IV - Deu como não provado o que inseriu nos pontos i) e ii) dos factos não provados, sem que se possa aferir qual o processo lógico e racional, em violação do artigo 374º nº 2 do Código de Processo Penal, que levou a dar como não provado que a arguida soubesse que as expressões proferidas eram objetivamente ofensivas da honra e consideração da pessoa da assistente.
V - Concluindo que as expressões não são injuriosas, teria o Tribunal “a quo” no mínimo que deter-se sobre cada uma das expressões proferidas pela arguida, ainda que brevemente, e explicar o sentido delas, o que não fez.
VI - Nas circunstâncias descritas nos factos provados de 1 a 7, deveria o Tribunal “a quo” com o auxilio das regras da experiencia comum, ter inferido de tais factos a intenção dolosa da arguida.
VII - Até porque, o caráter ofensivo e pejorativo das expressões usadas pela arguida, é o que corresponde ao sentimento comum.
VIII - A arguida queria e sabia, e não podia ignorar, que ao dirigir as expressões que dirigiu à assistente a ofendia na sua honra, consideração pessoal e social.
IX- As expressões usadas pela arguida e dirigidas à assistente, são depreciativas e não podem deixar de se entender como violando o mínimo ético suposto pela norma e como tendo aptidão para lesar o bem jurídico protegido pelo artigo 181º do Código Penal, pelo que, erradamente se considerou não se reconduzir a situação concreta ao âmbito do tipo.
X - Seria coerente e lógico concluir pela existência do elemento subjetivo do tipo e concluir que se encontram preenchidos os elementos objetivos do crime de injúria e dar como provado o que se inseriu nos pontos i) e ii) dos factos não provados.
XI-Não podemos concordar com o entendimento do Tribunal, impondo-se uma decisão diversa e compatível com as regras da experiência comum, nomeadamente com o sentimento de honra da generalidade da população, com desvalor intrínseco das palavras proferidas pela arguida à assistente e com a suscetibilidade do homem médio considerar que tais palavras dirigidas por terceiro à sua pessoa são ofensivas e uma forma de tratamento intolerável.
XII- A arguida AA deverá ser condenada pela prática de um crime de injúria p e p. pelo artigo 181º do Código Penal.
XIII - A douta sentença recorrida violou o artigo 181º do Código Penal, artº 127º do Código de Proceso Penal, artº 26º nº 1 e 37º nº 3 da Constituição da República Portuguesa.
Conclui a recorrente pugnando pela procedência do presente recurso e pela revogação da sentença recorrida.
O recurso foi admitido por despacho proferido em 28/06/2023.
O recurso respondeu o MP considerando assistir razão à recorrente.
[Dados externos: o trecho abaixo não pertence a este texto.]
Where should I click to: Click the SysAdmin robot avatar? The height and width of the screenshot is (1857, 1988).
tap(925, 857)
Entende que os factos provados nos pontos 6 e 7 da matéria de facto provada são suscetíveis de ofender a assistente, nos termos exigidos pelo art. 181 n.º 1, do CP.
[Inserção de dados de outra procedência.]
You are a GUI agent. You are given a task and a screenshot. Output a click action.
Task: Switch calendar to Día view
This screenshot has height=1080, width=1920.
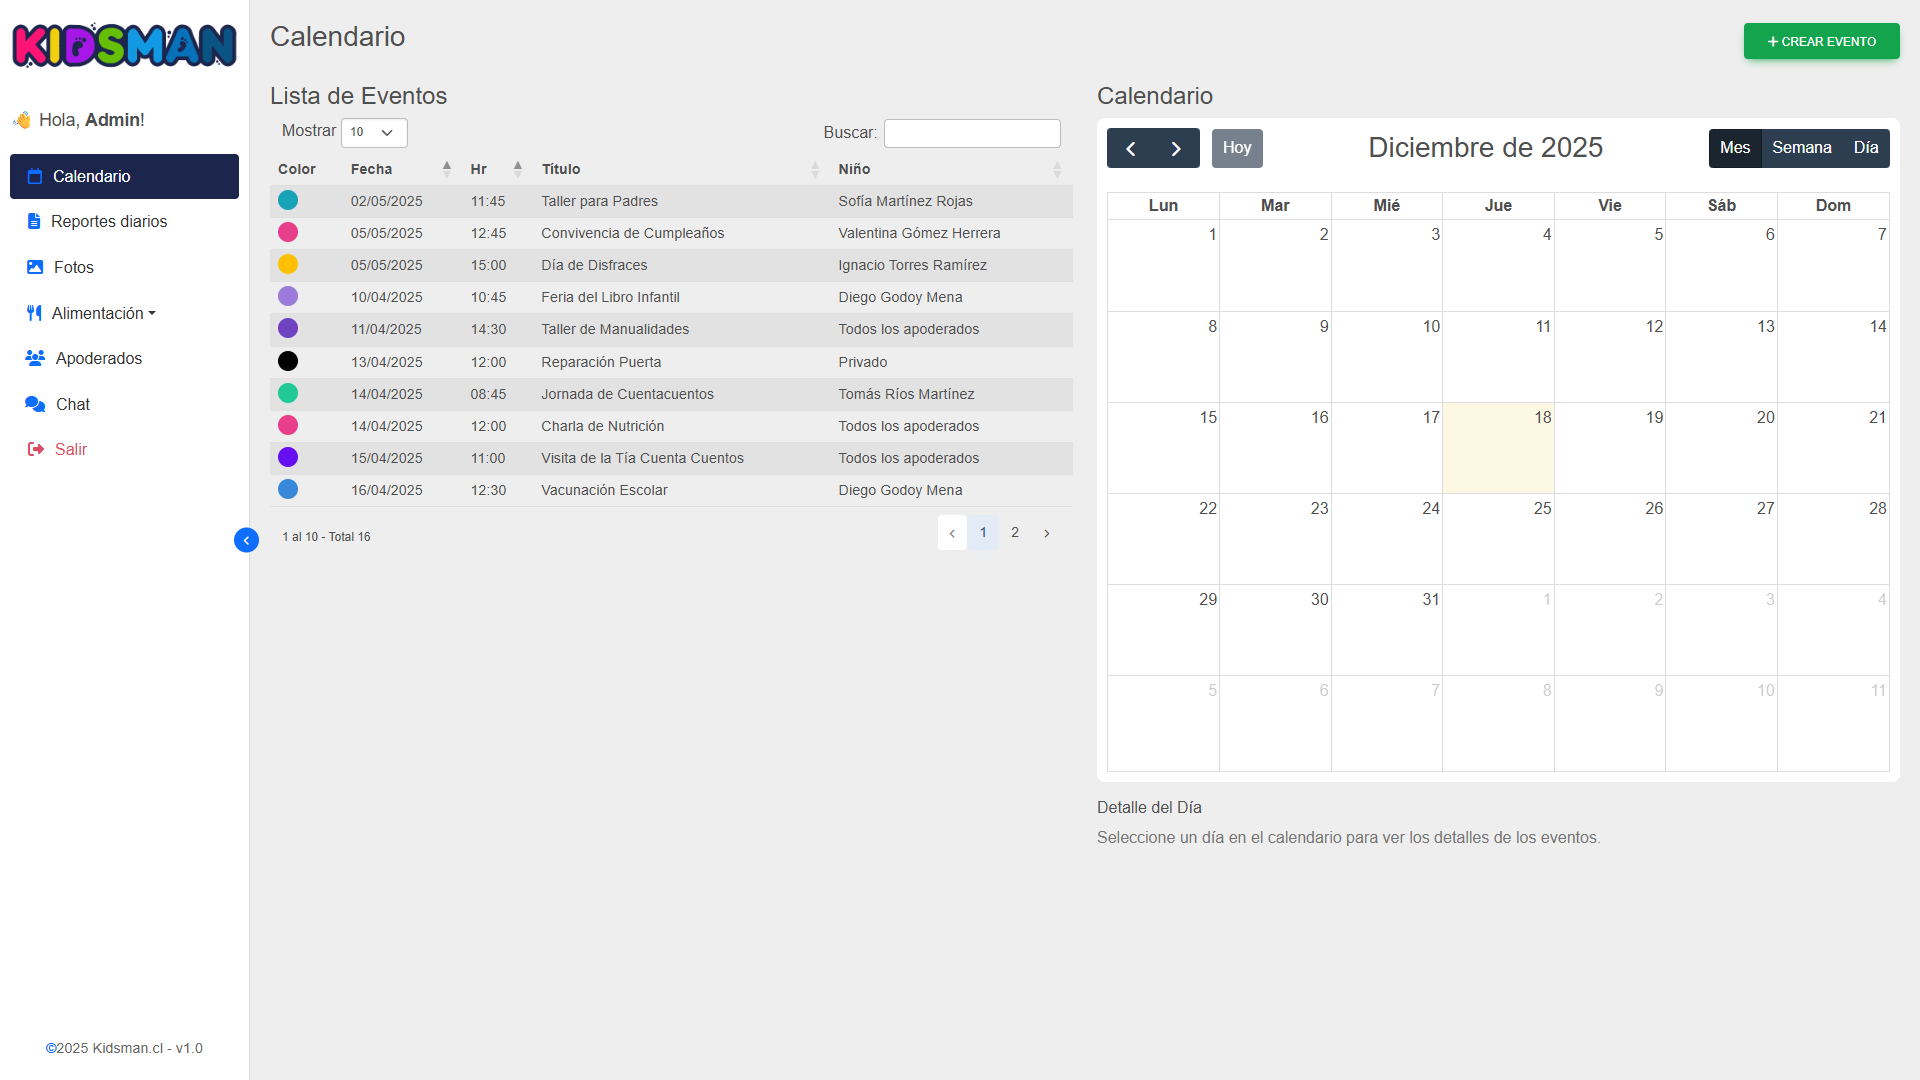point(1865,148)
As expressões proferidas constituem um comportamento revelador de um sentimento desrespeitador e grosseiro, com dignidade penal e traduzem um atentado à personalidade moral da ofendida que atinge valores ética e socialmente relevantes do ponto de vista do direito penal; mais revelam uma atitude que colide com a ética do relacionamento social e é suficiente para consubstanciar uma violação dos bens jurídico-penais atinentes à honra e consideração.
O nosso ordenamento jurídico inclui quaisquer ofensas à honra, mesmo que tidas por leves.
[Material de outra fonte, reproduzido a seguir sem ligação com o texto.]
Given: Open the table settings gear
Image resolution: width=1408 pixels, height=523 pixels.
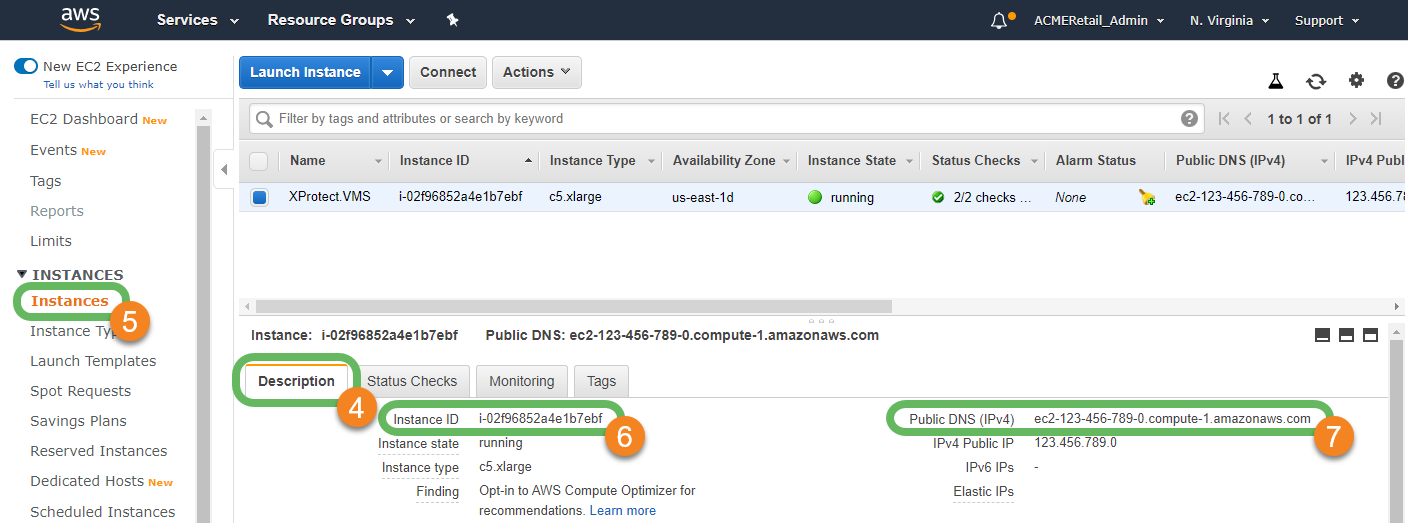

Alega o MP na sua resposta que as expressões em causa são inequívoca e objetivamente idóneas a atingir a honra e consideração da assistente, humilhando-a e diminuindo-a, quer na sua pessoa, quer perante outros.
A arguida colocou na assistente a intenção de se aproveitar de anterior processo, de forma indigna.
As expressões proferidas, neste caso, sem qualquer outra explicação, são objetivamente ofensiva da honra e consideração de qualquer pessoa!
Conclui que que a arguida AA deverá ser condenada pela prática de um crime de injúria p p. pelo art. 181do CP.
Pugna pelo provimento do presente recurso e pela revogação da sentença recorrida.
Ao recurso respondeu também o arguido BB alegando que a frase proferida pelo mesmo não visou a assistente mas o marido desta que não apresentou queixa crime.
Pugna pela manutenção da sentença recorrida no segmento em que absolve o arguido.
Por sua vez a arguida AA também veio responder alegando que proferir e dirigir à ofendida tais expressões, naquele circunstancialismo, não tem a virtualidade de ser considerada ação típica de um crime de injúrias, sendo mais uma expressão de falta de civismo, grosseria e mesmo de falta de educação ou cultura, entendemos, mesmo, que as expressões proferidas pela arguida não encerram qualquer carga ofensiva da honra e consideração do assistente.
Concorda a recorrida com o entendimento da sentença posta em crise no sentido de que as expressões consideradas não se demonstrariam idóneas a atingir a honra interna ou externa.
Pugna pela total improcedência do recurso e pela manutenção do decidido.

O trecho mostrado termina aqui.